Instructions to follow - Transcribe exactly, and only, the lines running from the one that contains "This screenshot has height=836, width=1140." through the last line of the material. No pictures.
=====
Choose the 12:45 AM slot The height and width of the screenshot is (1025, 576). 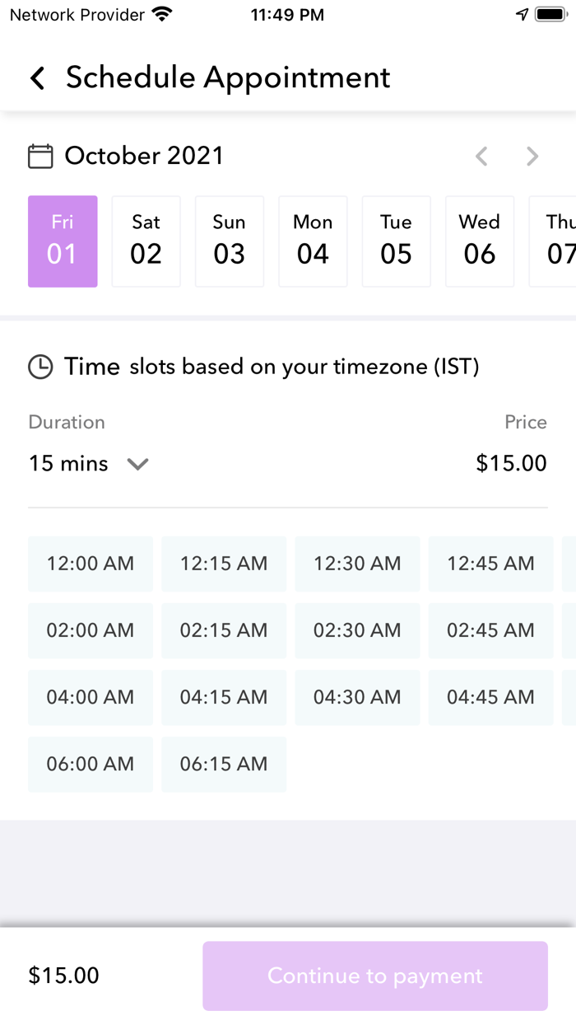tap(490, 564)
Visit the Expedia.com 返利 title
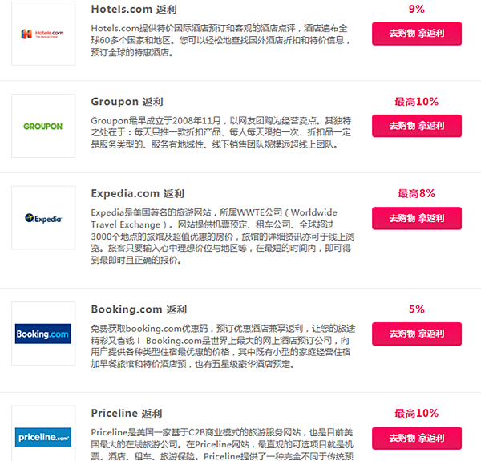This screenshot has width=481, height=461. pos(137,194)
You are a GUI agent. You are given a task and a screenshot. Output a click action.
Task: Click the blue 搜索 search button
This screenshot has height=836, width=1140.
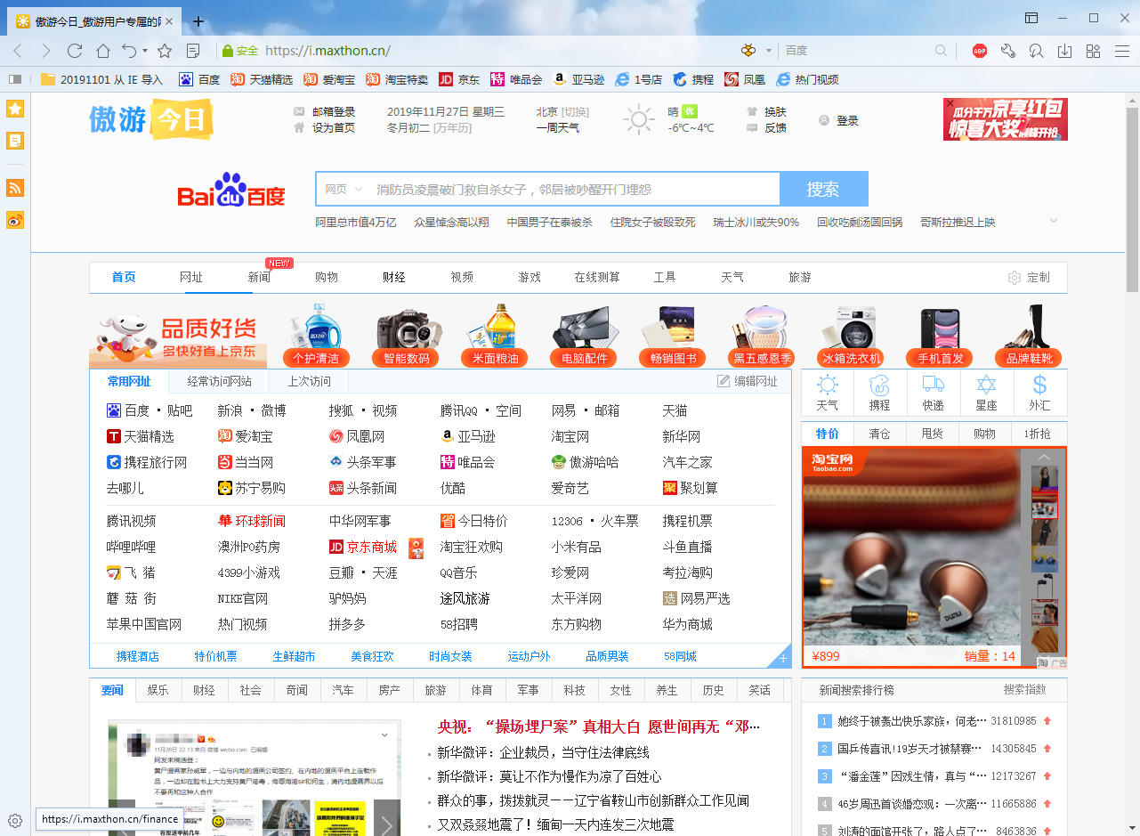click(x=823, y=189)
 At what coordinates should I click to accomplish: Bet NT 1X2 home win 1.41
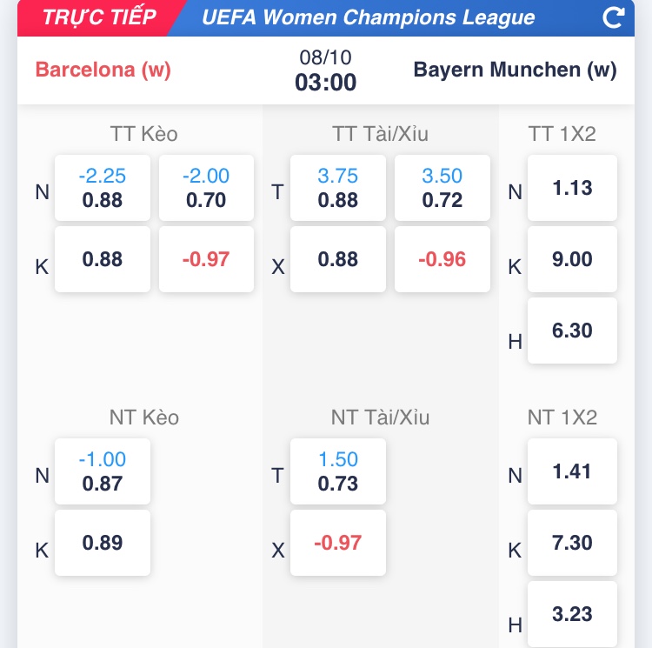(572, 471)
=====
Written solution -
This screenshot has height=836, width=1140.
click(x=823, y=189)
 At what coordinates should I click to accomplish: Bet NT 1X2 home win 1.41
(572, 471)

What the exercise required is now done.